On occasion, conducting charitable work necessitates broadening a charitable organization’s reach, which may, in turn, require working outside of the United States. In general, a public charity may conduct part or all of its activities in a foreign country as long as the activities are consistent with the charity’s exempt purposes. A charity may operate abroad through a foreign branch office or subsidiary (See Private Letter Ruling 201438032 (https://www.irs.gov/pub/irs-wd/201438032.pdf) and IRS EO Continuing Professional Education Text: Domestic Organizations with Foreign Operations (https://www.irs.gov/pub/irs-tege/eotopick92.pdf). It may also make grants to foreign organizations and individuals. Unfortunately, the lack of knowledge of the complex U.S. and foreign laws and the onsite verification and documentation needed to comply with the strengthening of U.S. tax-exempt, finance, and anti-terrorist laws are exposing nonprofit organizations to increasing liability and even criminal violations.

Grants to Foreign Organizations and Individuals

A public charity may make grants to any organization (foreign or domestic) or individual that uses the grant for activities consistent with the charity’s exempt purposes.

Organizations

A public charity will not jeopardize its tax exemption by distributing funds to organizations that are not charities.

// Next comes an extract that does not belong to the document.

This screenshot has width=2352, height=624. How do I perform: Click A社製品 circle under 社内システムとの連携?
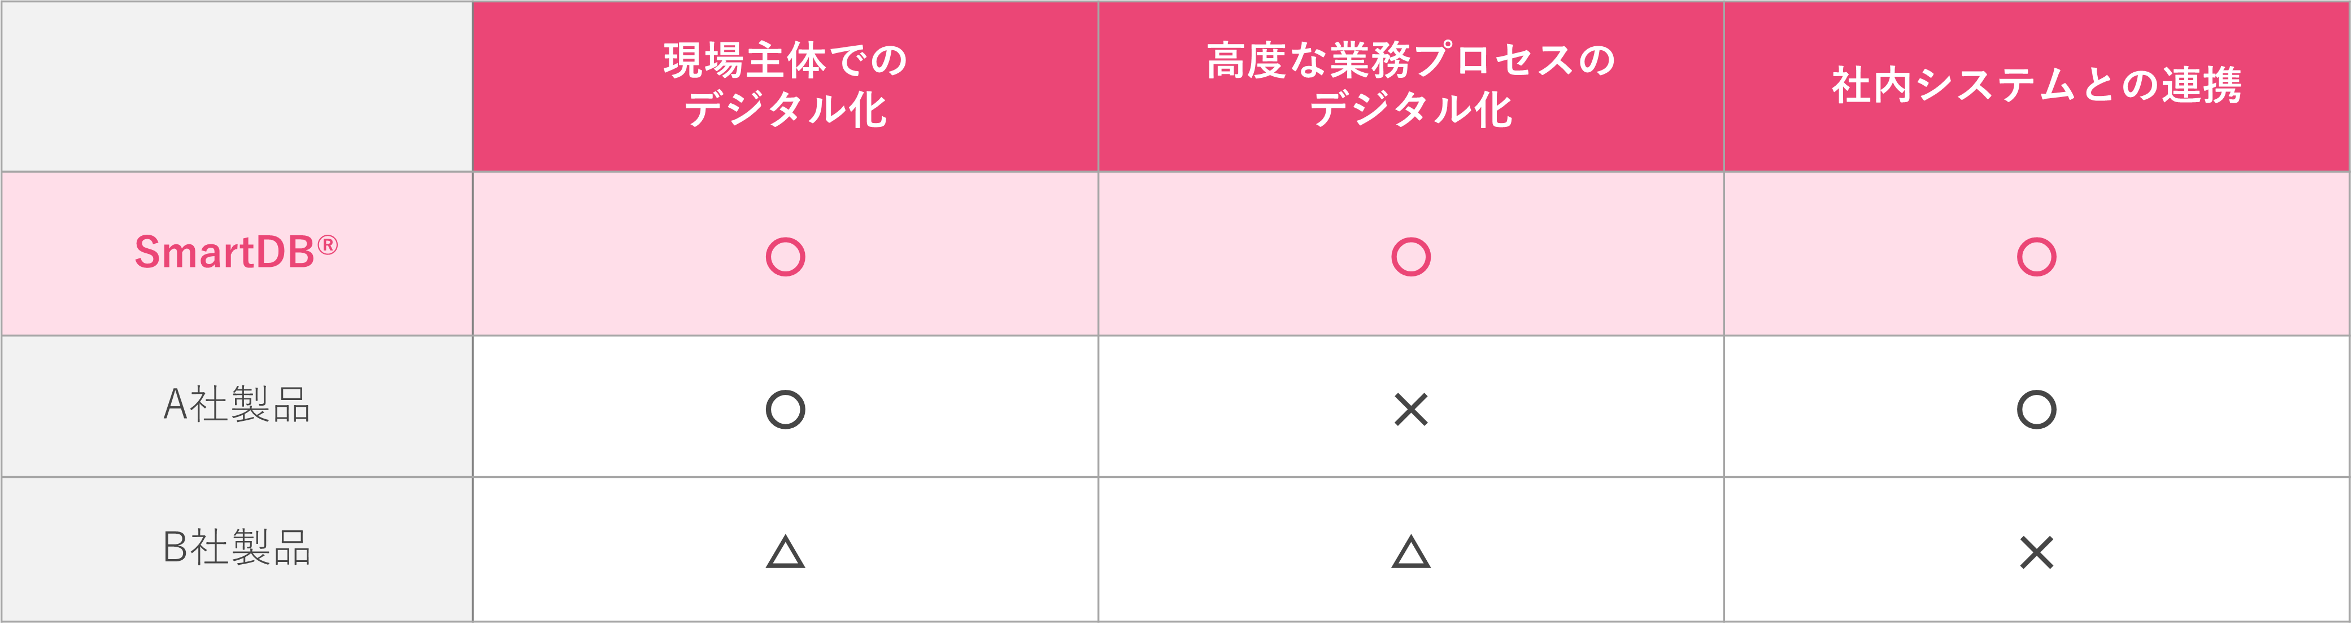tap(2036, 410)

The charity must, however, ensure the use of the funds for permitted purposes by limiting distributions to specific projects that further the charity’s own charitable purpose. The charity must retain discretion and control as to the use of the funds and maintain records showing that the funds were used for its exempt purposes.

The IRS has provided guidance on discretion and control in the circumstance where a U.S. public charity is specifically formed to support a foreign charity or charities. This type of organization is commonly referred to as a “friends of” organization. A “friends of” organization is established because contributions to foreign charities are generally not tax deductible. A donor to such a U.S. charity may be denied a charitable income tax deduction if the IRS determines that the charity is the agent of the foreign beneficiary or a conduit organization. A charity will not be considered a conduit organization if it exercises discretion and control over the funds solicited.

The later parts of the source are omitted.